Part 1

18.8K 929 6
                                    

Sejenak waktu pernah merekam kita di kisah yang sama. Lalu sekejap kemudian kita kembali berjalan di kisah masing-masing.
Akankah nanti waktu kembali merajutkan kita di kisah yang sama?
Kau tak dapat membujuknya juga menolaknya. Aku pun sama.

. . .

Author pov

Seorang wanita seperempat abad dengan kacamata yang bertengger manis di wajahnya yang putih tengah sibuk mengomel di antara lalu lalang keramaian bandara Soekarno-Hatta. Dengan setengah kesal dia menyeret kopernya.

"Kau dimana?! aku sudah sejam lebih menunggumu di sini seperti orang hilang,” semburnya pada seseorang melalui ponselnya.

"Sorry May, aku lagi ketemu klien, gak bisa ditinggal ini. Aku sudah minta temanku menjemputmu, dia di perjalanan sekarang."

Wanita itu berjalan ke arah kafe bandara dengan wajah masam. Sepupunya -Raven-membuatnya dongkol. Kalau memang tidak bisa menjemput kenapa tidak bilang sejak awal. Dia kan bisa cari taksi, bukannya mondar-mandir seperti orang linglung.

"Yang perlu kau lakukan duduk manis dan menyesap kopi hangat dengan sandwich sembari menunggu, oke?"

"Aku tidak suka kopi!" katanya sambil mendaratkan diri di meja pojok dekat kaca.

"Pesan apapun yang kau suka, nanti aku ganti… "

Amaya segera mematikan sambungan ponselnya, mengakhiri sepihak obrolan dengan sepupunya itu.
Dia menghela nafas kesal. Melihat keluar kaca di sampingnya sambil mengingat lagi nasib yang membawanya pulang ke negara asalnya. Setelah tujuh tahun lebih di Sydney, kuliah kemudian bekerja di sana. Tujuh tahun kalau yang Raven bilang ia melarikan diri. Tidak sepenuhnya sepupunya itu salah. Dia memang melarikan diri kesana.
Karena apa? jangan tanya sekarang.

Kalau bukan karena perusahaan majalah tempatnya bekerja sedang mendekati kebangkrutan karena permainan saham yang dia sendiri tidak paham, dia tidak akan kembali kesini. Sebuah perusahaan majalah yang cukup terkenal di Bandung menawarinya kerjaan. Dengan gaji yang lumayan. Setelah berpikir berulang-ulang akhirnya dia menerima panggilan kerja itu dan memutuskan balik ke kampung halamannya.

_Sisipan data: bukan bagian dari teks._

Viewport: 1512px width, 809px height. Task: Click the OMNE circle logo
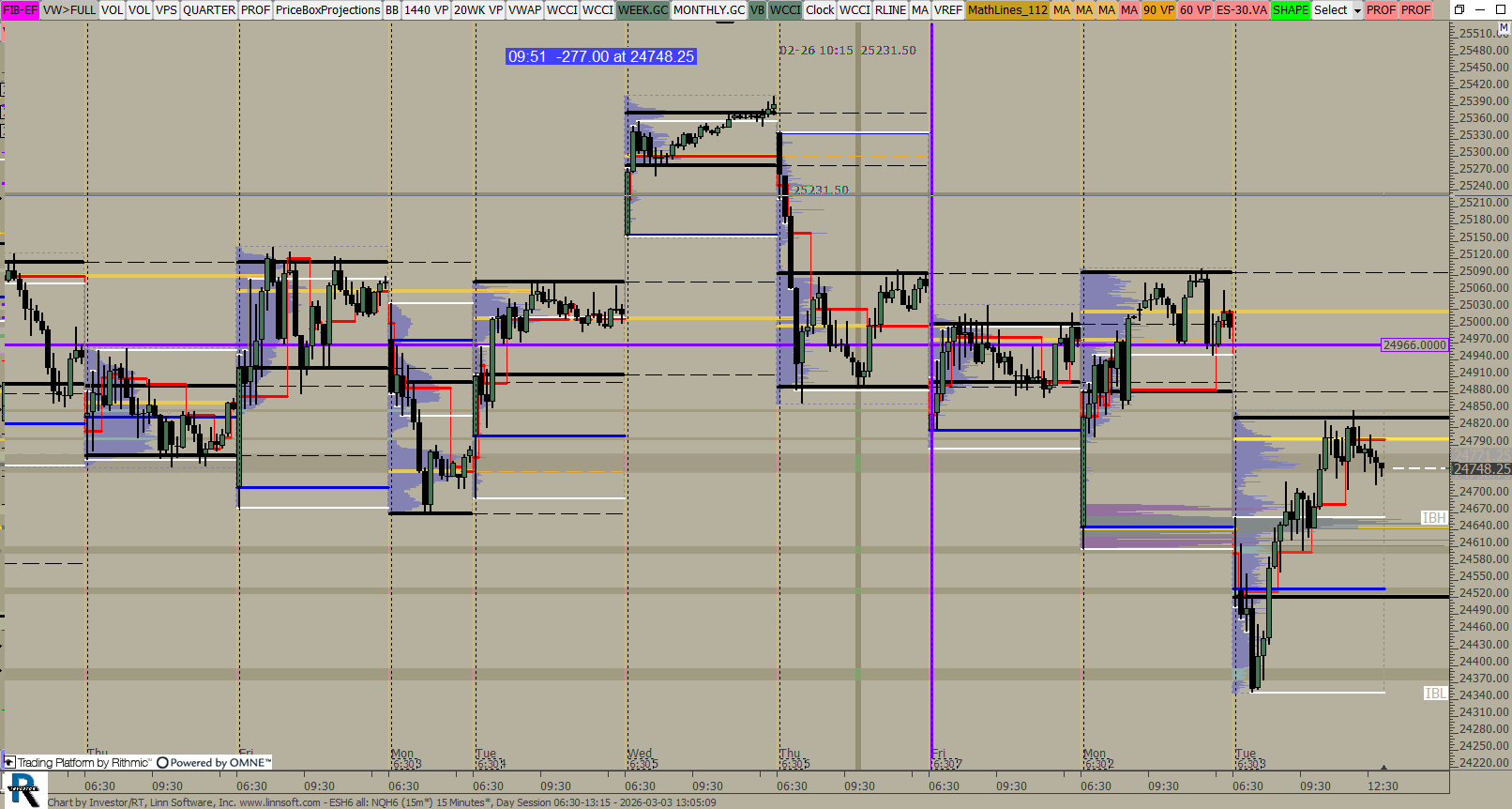tap(162, 763)

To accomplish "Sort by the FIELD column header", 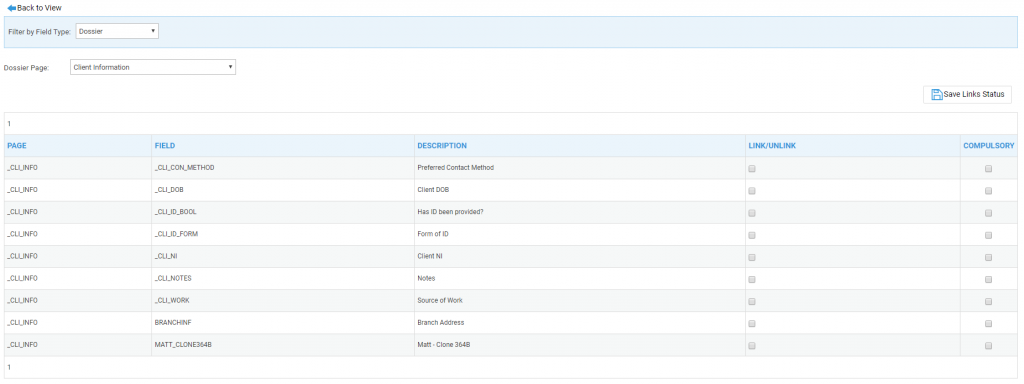I will [165, 146].
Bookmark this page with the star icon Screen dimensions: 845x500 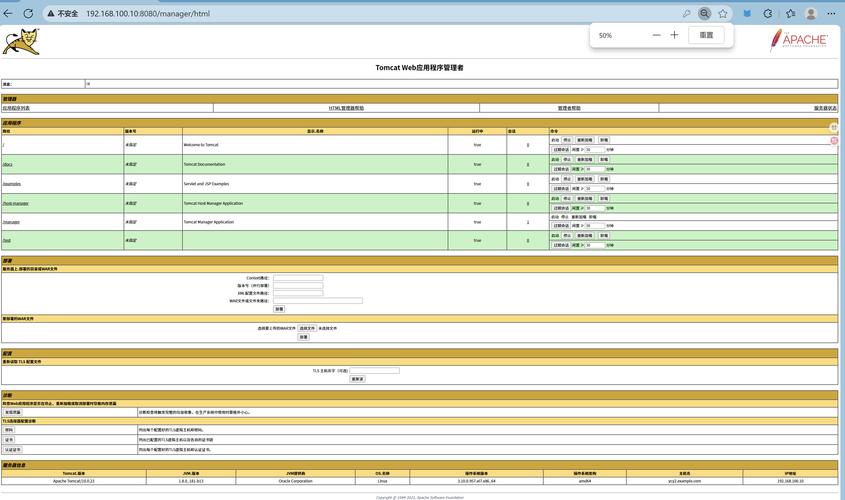(723, 14)
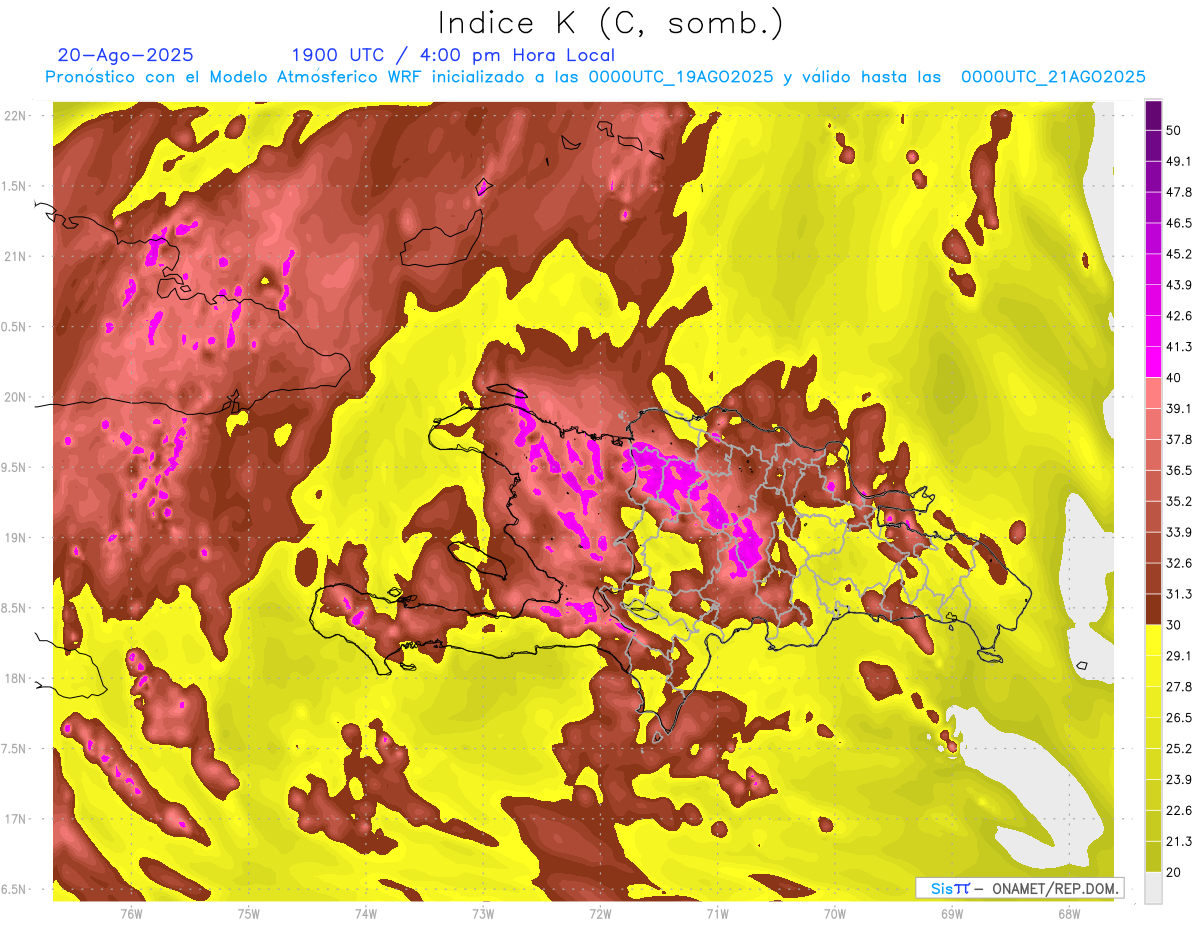Viewport: 1200px width, 927px height.
Task: Click the 17N latitude axis label
Action: pos(15,819)
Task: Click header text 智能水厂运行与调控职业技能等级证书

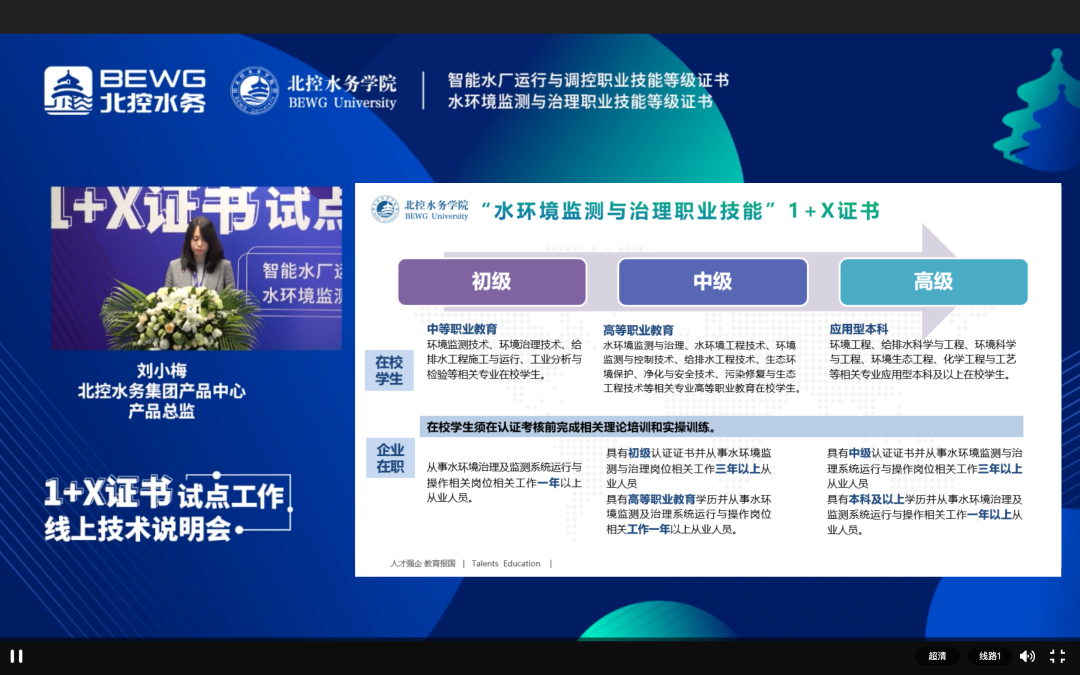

Amaya setengah melamun ketika seorang laki-laki di akhir dua puluhan berdiri di depannya. Dengan kekesalan yang masih ada wanita itu menoleh dan mengamati pria di depannya yang dugaannya adalah teman Raven.

Amaya mengamati pria itu dengan teliti, seolah sedang mengoreksi kata demi kata dalam artikelnya. Celana hitam, kemeja abu-abu tua yang digulung sampai siku, jam tangan hitam di pergelangan tangannya. Dan kemudian dia naik ke atas mengamati wajah laki-laki itu. Segera wajah adonis dengan mata hitam tajam itu bertemu dengan matanya dari balik kacamata.

What the . . .

Amaya melepaskan kacamatanya, seolah memastikan penglihatannya. Ketika keduanya saling tatap beberapa saat, Amaya segera merutuk dalam hati. Kenapa dari sekian laki-laki penduduk bumi, laki-laki di depannya ini harus jadi teman sepupunya. Dan kenapa dari sekian banyak teman Raven, harus lelaki ini yang menjemputnya.

Ya Tuhan garis takdir apa yang sedang kau pilihkan untukku, batinnya. Kenapa dia harus kembali bertemu dengan tetangga flatnya yang menyebalkan waktu dia setahun kerja di Singapura dulu.

Aryan.
Naryandra Bagaskara.

‘Ohh ya ampun, kenapa aku masih mengingat namanya’

Tanpa sadar Amaya merutuk pelan.
Sejenak kemudian dia mendengar laki-laki itu berdehem pelan. Amaya segera memakai kacamatanya lagi dan berjalan ke pintu keluar bandara.